* **Direction**:
Replace "Locate an element" with "Find an element" in the data, starting with the line containing "Describe the element at coordinates (187, 32)" and going on through the line containing "settings is located at coordinates (1773, 663).". Give only those lines, with everything else unchanged.

* **Material provided**:
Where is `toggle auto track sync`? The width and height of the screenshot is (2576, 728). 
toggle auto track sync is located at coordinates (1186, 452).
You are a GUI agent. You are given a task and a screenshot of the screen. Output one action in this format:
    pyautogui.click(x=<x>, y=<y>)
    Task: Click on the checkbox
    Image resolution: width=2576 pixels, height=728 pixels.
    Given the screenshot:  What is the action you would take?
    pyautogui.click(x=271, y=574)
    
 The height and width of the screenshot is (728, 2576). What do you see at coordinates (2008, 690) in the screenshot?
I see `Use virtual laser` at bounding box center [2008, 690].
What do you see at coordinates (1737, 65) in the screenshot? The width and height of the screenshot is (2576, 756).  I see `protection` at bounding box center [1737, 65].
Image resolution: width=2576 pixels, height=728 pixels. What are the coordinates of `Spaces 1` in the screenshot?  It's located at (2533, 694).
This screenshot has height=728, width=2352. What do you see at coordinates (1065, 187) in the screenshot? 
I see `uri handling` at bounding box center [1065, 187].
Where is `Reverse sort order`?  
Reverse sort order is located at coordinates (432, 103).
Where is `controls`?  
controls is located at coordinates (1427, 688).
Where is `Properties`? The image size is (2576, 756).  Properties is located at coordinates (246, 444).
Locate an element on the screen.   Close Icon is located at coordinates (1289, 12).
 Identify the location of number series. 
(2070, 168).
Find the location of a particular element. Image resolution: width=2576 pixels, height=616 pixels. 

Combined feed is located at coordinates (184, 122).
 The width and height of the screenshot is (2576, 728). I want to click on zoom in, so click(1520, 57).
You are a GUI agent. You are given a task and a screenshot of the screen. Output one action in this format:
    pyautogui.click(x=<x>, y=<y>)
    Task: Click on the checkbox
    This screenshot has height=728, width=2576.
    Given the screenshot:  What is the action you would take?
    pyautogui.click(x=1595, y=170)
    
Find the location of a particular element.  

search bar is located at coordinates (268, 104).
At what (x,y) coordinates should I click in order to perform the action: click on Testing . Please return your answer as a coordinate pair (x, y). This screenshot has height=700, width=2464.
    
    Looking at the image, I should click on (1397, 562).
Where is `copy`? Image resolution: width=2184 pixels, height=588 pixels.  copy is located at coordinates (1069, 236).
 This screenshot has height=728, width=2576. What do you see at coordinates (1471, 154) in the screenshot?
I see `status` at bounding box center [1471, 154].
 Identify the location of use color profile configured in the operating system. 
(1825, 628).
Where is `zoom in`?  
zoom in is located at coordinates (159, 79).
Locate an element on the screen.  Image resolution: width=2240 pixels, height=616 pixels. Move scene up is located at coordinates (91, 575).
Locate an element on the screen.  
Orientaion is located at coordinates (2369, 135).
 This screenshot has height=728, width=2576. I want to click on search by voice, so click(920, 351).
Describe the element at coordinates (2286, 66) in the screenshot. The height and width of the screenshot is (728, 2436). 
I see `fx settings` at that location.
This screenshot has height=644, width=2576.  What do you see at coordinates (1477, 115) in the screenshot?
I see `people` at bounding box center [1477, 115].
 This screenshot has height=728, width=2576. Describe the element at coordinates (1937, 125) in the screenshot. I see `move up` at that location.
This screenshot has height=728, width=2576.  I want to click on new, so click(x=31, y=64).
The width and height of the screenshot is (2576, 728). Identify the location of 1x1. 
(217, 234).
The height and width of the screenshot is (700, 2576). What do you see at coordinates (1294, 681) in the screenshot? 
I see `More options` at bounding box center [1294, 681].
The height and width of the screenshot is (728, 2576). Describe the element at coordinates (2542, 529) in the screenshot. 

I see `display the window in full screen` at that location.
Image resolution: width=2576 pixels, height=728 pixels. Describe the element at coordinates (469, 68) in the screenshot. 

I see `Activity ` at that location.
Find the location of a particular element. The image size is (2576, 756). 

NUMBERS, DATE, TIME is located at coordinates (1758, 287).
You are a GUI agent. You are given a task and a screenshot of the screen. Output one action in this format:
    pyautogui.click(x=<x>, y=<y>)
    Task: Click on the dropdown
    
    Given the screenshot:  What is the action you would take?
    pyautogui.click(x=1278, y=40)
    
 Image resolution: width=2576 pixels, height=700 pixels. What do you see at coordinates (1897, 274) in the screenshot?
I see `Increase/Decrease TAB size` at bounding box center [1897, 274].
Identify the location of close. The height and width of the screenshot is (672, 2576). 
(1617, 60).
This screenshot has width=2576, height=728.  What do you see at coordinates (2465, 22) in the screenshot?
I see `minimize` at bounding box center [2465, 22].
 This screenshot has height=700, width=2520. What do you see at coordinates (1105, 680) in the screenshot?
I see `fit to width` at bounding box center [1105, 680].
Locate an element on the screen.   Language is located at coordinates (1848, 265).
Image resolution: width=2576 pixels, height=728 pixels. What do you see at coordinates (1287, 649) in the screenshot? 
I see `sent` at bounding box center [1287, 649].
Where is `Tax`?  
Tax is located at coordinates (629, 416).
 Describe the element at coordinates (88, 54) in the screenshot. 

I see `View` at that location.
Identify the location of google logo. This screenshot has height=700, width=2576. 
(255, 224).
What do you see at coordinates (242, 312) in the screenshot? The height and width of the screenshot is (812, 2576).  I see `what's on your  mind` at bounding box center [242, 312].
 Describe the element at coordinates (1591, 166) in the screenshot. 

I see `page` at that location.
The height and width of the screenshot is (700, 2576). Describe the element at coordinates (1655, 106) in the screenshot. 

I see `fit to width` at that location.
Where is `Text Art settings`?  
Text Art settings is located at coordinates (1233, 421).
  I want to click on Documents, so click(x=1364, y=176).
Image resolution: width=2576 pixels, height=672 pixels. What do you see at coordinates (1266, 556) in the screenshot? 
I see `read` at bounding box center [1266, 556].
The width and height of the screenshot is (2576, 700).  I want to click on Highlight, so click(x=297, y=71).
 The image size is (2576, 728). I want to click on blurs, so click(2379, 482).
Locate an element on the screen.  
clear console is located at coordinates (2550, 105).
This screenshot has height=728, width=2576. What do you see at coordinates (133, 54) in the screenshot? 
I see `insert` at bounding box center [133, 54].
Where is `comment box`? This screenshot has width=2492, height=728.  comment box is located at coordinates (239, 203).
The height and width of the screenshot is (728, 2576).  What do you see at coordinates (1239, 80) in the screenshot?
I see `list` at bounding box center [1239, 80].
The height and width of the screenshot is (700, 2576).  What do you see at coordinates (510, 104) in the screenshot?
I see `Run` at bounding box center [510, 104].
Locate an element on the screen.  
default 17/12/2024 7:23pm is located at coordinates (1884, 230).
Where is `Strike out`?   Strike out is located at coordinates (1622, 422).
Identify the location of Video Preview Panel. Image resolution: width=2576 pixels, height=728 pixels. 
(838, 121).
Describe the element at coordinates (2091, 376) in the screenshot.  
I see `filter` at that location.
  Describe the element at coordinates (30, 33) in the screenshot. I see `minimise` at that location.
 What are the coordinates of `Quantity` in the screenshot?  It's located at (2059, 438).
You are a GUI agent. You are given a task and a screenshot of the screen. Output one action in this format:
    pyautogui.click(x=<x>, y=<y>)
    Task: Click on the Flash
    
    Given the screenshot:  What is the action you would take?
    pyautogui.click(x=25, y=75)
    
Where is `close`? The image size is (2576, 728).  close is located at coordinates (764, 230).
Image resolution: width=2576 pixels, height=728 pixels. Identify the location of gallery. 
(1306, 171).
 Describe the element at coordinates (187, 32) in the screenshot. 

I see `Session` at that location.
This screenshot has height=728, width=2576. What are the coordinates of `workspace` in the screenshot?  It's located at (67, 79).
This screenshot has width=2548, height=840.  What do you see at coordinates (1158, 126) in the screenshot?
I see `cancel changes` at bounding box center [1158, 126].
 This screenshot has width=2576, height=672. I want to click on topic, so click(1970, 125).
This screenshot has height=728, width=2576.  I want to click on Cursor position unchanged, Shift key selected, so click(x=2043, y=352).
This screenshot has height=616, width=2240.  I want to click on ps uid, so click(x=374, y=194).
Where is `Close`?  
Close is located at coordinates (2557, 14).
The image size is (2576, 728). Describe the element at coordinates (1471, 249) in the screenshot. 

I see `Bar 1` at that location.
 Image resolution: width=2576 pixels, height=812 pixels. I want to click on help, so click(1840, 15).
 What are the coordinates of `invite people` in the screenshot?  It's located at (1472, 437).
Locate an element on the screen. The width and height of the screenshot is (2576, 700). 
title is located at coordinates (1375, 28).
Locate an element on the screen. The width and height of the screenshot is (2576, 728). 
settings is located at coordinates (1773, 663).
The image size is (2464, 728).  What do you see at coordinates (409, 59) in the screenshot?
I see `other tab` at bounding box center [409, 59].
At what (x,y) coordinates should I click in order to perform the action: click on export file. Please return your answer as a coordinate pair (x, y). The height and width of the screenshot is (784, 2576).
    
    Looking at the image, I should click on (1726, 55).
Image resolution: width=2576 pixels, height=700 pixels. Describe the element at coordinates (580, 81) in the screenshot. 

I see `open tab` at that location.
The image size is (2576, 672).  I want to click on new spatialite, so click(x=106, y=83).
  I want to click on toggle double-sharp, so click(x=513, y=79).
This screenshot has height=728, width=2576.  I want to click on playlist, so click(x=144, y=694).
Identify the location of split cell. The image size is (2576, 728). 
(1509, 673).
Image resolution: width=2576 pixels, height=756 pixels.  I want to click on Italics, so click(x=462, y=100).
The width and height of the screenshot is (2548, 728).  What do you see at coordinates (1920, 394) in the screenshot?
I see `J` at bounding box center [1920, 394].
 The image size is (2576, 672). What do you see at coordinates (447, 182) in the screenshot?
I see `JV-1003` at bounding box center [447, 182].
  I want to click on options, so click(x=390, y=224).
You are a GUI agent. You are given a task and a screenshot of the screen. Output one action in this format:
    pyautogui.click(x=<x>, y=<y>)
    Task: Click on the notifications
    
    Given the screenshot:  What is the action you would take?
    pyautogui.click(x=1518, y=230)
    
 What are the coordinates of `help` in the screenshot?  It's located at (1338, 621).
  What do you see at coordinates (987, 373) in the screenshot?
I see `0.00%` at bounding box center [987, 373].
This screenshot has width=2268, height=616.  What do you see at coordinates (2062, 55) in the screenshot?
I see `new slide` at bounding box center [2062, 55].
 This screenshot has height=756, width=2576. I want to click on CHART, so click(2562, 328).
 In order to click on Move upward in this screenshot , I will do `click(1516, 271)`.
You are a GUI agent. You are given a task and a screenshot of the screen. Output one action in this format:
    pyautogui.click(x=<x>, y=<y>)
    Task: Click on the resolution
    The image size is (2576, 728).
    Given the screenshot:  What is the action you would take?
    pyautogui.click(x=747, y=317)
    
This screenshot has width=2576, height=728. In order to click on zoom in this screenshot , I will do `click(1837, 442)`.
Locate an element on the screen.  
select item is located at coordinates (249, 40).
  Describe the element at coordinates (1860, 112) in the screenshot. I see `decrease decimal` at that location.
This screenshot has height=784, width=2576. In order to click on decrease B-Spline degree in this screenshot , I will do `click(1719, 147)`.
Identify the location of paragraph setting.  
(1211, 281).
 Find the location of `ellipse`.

* **Task result**:
 Describe the element at coordinates (187, 32) in the screenshot. 

I see `Session` at that location.
This screenshot has height=728, width=2576. What are the coordinates of `workspace` in the screenshot?  It's located at (67, 79).
This screenshot has width=2548, height=840.  What do you see at coordinates (1158, 126) in the screenshot?
I see `cancel changes` at bounding box center [1158, 126].
 This screenshot has width=2576, height=672. I want to click on topic, so click(1970, 125).
This screenshot has height=728, width=2576.  I want to click on Cursor position unchanged, Shift key selected, so click(x=2043, y=352).
This screenshot has height=616, width=2240.  I want to click on ps uid, so click(x=374, y=194).
Where is `Close`?  
Close is located at coordinates (2557, 14).
The image size is (2576, 728). Describe the element at coordinates (1471, 249) in the screenshot. 

I see `Bar 1` at that location.
 Image resolution: width=2576 pixels, height=812 pixels. I want to click on help, so click(1840, 15).
 What are the coordinates of `invite people` in the screenshot?  It's located at (1472, 437).
Find an element on the screen. The width and height of the screenshot is (2576, 700). 
title is located at coordinates (1375, 28).
Find an element on the screen. The width and height of the screenshot is (2576, 728). 
settings is located at coordinates (1773, 663).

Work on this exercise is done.